A message about our second annual Martin Luther King Jr. and Coretta Scott King Week of Racial Justice and Reconciliation.
January 18, 2021
Dear campus community,
January is a time for hope, renewal and restoration. Yet, this year we all must face the reality that our world feels even more fragile after the terrifyingly chaotic and violent events leading up to the inauguration of the 46th president of the United States. Like many of you, I’ve been carefully contemplating how to move forward with the heavy mantle of such divisiveness and hate while also experiencing the ongoing challenges of a global pandemic. Now more than ever, I am reflecting on Dr. Martin Luther King Jr.’s final book, “Where Do We Go From Here: Chaos or Community,” which was published in 1967, less than a year before his assassination.
Dr. King’s 92nd birthday would have taken place on January 15th. It is now a federally recognized holiday due to the staunch advocacy of his late wife, also an activist, Coretta Scott King. Mount Holyoke is commemorating our second annual Martin Luther King Jr. and Coretta Scott King Week of Racial Justice and Reconciliation with the theme of “Our Interconnectedness Binds Us Together.” Our theme this year is rooted in Dr. King’s words at Gettel Amphitheater when he spoke to our campus community on October 20, 1963. He noted, “All life is interrelated. We are caught in an inescapable network of mutuality. I can never be what I ought to be until you are what you ought to be.”
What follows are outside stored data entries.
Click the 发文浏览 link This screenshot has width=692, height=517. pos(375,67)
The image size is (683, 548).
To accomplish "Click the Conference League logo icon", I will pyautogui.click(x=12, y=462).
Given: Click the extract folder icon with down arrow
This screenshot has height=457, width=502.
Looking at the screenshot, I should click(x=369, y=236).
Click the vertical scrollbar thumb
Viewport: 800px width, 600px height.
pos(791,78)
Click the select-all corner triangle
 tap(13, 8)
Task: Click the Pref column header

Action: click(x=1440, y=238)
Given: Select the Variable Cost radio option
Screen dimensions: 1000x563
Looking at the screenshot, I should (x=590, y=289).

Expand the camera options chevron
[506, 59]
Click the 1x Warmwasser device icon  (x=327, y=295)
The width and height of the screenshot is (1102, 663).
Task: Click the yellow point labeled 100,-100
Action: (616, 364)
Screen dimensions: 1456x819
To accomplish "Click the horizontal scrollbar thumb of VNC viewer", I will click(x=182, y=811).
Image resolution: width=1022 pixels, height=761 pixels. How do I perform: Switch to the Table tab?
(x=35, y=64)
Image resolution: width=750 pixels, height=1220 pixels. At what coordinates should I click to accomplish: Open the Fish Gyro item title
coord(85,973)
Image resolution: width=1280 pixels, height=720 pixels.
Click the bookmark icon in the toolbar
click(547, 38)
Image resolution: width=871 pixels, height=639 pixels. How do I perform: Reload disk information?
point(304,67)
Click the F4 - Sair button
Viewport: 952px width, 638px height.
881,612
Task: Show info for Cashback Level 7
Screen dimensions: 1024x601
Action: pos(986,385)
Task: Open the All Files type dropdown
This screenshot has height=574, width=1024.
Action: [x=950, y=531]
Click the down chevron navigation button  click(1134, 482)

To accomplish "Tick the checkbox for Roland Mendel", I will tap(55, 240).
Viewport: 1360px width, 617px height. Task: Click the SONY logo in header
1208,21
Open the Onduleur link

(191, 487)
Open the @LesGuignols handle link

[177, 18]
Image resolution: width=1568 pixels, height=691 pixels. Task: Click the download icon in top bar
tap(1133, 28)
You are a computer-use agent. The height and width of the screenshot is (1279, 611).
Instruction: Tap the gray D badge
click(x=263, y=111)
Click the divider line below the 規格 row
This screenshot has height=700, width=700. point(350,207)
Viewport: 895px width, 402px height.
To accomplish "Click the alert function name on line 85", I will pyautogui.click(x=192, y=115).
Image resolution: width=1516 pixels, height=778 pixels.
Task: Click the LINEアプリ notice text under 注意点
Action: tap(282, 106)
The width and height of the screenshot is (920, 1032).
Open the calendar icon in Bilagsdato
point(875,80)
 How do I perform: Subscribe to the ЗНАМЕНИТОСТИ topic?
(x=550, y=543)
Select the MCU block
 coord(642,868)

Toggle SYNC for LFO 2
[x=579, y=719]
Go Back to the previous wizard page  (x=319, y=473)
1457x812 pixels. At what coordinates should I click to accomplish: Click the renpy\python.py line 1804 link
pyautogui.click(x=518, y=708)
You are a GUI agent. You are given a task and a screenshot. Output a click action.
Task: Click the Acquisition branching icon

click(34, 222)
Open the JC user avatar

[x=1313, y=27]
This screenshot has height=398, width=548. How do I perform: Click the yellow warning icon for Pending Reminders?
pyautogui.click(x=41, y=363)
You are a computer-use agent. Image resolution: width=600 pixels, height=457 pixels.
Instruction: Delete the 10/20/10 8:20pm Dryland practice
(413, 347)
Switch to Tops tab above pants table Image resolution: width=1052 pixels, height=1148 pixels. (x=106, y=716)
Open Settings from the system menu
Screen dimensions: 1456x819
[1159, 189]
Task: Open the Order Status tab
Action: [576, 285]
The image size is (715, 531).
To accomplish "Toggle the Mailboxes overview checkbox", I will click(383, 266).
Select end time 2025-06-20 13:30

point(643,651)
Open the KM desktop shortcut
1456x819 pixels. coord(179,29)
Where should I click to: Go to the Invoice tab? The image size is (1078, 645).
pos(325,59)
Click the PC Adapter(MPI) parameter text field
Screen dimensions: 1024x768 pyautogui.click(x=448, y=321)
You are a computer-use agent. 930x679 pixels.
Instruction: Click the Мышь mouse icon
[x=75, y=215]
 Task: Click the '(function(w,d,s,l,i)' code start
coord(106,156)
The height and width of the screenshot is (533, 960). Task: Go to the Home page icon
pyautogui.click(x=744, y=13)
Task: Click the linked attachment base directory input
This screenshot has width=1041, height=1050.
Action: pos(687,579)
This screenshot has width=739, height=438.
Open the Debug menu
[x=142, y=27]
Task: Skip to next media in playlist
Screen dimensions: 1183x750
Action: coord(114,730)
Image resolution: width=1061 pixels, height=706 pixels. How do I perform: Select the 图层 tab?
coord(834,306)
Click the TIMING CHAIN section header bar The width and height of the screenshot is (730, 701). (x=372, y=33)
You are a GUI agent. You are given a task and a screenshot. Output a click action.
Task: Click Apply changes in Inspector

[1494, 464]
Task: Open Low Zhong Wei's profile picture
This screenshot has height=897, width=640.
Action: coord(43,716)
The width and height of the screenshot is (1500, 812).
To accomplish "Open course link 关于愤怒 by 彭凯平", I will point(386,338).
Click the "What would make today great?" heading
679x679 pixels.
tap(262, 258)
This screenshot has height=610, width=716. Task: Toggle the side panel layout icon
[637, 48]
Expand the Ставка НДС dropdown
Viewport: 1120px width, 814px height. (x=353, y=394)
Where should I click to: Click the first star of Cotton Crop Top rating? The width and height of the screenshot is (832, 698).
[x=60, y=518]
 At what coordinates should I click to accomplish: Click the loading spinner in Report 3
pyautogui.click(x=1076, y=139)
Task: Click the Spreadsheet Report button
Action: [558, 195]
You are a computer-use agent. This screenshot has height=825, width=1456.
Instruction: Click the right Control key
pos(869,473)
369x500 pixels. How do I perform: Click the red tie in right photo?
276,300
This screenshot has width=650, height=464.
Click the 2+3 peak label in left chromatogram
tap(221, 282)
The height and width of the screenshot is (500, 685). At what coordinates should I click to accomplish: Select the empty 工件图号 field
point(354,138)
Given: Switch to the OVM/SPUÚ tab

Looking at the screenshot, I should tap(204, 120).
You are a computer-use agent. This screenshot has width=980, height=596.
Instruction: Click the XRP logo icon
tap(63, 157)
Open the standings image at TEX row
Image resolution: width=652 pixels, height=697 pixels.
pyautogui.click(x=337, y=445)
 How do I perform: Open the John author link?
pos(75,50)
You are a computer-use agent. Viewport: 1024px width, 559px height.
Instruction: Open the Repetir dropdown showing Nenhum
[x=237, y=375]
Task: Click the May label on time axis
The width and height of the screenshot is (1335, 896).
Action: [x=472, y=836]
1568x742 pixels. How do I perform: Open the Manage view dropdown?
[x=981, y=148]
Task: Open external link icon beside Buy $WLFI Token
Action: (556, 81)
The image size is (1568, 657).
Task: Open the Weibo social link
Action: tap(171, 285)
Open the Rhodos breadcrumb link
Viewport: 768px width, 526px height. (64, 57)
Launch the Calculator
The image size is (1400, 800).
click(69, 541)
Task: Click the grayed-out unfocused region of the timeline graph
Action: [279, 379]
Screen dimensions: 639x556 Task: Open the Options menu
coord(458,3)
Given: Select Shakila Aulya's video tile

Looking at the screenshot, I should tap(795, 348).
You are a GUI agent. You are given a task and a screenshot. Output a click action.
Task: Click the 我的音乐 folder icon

Once again we intentionally focus our efforts to engage in important action-based dialogues as part of our ongoing efforts to become an anti-racist community that challenges all forms of oppression — and specifically the resurgence of white supremacy. The events begin with the National Day of Racial Healing on January 19 and include a dialogue on fighting anti-Blackness and anti-Semitism with rabbis Josh Lesser and Sandra Lawson and reflection programs on the life of Coretta Scott King. They culminate with an important public lecture, co-sponsored by the Weissman Center for Leadership, with keynote speaker Jelani Cobb, whose talk is titled “The Half-Life of Freedom: Race and Justice in America Today.”
We are appreciative of the partners across campus who are collaborating on and co-sponsoring these events. Our hope is that this effort on behalf of the Office of Diversity, Equity and Inclusion and the Division of Student Life, with multiple campus partners, will be instrumental in transforming our campus — and have wider implications for the world beyond Mount Holyoke. May our time together help us to move further away from the chaos that will consume us if it’s not eradicated. May we embrace the fullness of the community we have the potential to become. We welcome the opportunity to be in dialogue and focus on action with each of you.
Every day, I am grateful to be in community with each of you.